ちなみに、お値段の方は、体型補正+型紙作成で21,000円ほどです。
型紙を作らないまでも、フィッターを通じてお客様の体型把握、今着ている既製服の限界、イージーオーダーの限界などの話を聞くことも、結構勉強になると思いますよ。

フィッターは概して口下手な人が多いですが、上手く相談すると自分の意外な一面を教えてくれるかも知れません。

□ お ま け 話 〜ビンテージクロス悲哀〜□

今回は余談が多いですね、、、でも、ちょっとだけお付き合い下さい。

皆さん、今回紹介したビンテージクロスってご興味ありますか?
このビンテージ年月を経て色んな所を回り回って自分のスーツになるなんて思うとちょっと感慨深いですよね。

そんなビンテージクロスですが、思わぬ落とし穴もあります。
それは例えば、、、生地の長さが足りないことです。
実際にビンテージクロスを見ると>大抵が2.8mカットの生地かせいぜい3.0mの生地です。
最近は1着分3.2mというのが業界標準ですからこれですと生地が不足してお仕立てできません。
つまりビンテージでは好みの生地が見つかったからと言ってそのままご注文とは行かないケースがあるのです。

そして、これにはこの業界の変化や時代の変化が大きく影響しているんです。
一つは、我々日本人の体格がこの30年でグッと身長が高くなり体格が良くなったこと。
・・・当然使う生地もより長く必要になるわけです。

そして、もう一つは工場縫製が多くなり、生地に直接型紙を当てギリギリ無駄の出ない裁断が出来なくなってきたということ。
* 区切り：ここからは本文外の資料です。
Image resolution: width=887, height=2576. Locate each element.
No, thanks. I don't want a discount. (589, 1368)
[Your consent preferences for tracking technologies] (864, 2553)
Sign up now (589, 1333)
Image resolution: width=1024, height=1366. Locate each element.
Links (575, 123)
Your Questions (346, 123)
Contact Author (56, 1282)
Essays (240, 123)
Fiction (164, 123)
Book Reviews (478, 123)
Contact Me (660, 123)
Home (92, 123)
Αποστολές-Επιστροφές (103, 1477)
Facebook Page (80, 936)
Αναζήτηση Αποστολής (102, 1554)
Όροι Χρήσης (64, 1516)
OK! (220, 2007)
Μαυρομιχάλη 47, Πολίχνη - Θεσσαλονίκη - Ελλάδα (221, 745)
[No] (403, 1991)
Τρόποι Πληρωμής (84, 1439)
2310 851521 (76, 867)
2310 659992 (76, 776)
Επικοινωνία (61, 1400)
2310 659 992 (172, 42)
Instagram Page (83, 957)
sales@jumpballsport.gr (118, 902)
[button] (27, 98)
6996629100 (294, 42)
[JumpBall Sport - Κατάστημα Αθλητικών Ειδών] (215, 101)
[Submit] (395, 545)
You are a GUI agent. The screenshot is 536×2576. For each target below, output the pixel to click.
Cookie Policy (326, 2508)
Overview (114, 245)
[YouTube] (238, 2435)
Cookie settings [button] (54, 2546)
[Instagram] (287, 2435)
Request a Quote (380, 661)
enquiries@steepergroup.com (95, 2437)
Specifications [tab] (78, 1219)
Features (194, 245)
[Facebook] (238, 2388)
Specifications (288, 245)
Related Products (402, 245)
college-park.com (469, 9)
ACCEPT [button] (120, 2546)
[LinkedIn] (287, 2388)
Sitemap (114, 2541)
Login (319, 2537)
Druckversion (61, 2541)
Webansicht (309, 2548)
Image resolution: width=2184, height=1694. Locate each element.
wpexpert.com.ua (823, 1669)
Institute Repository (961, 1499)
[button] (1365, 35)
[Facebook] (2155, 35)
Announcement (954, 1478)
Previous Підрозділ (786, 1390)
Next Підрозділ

後者の方は残念な事ですが、これも時代の流れという物なのでしょう。
少し寂しい思いがします。

ところで、今回のNさんのスーツ。
生地は3mしかなかったため、3ピースのお仕立てで3mと2.8mの生地2枚をご用意しました。
イージーオーダーなら3.3mは必要だからなんですが、お仕立てするに当たって型紙を作りましたからその過程で生地に当て込むと...
なぁ〜んと、3.0mでベスト付で生地が取れるではないですか!!

Nさんには3.0m+2.8mで生地代を請求し、1着分ガメてしまった悪いSHOPMASTERでした!!
(でも、この原稿でNさんにバレるな・・・)

こんな事も中島マジックです。今回は色々と勉強になりました。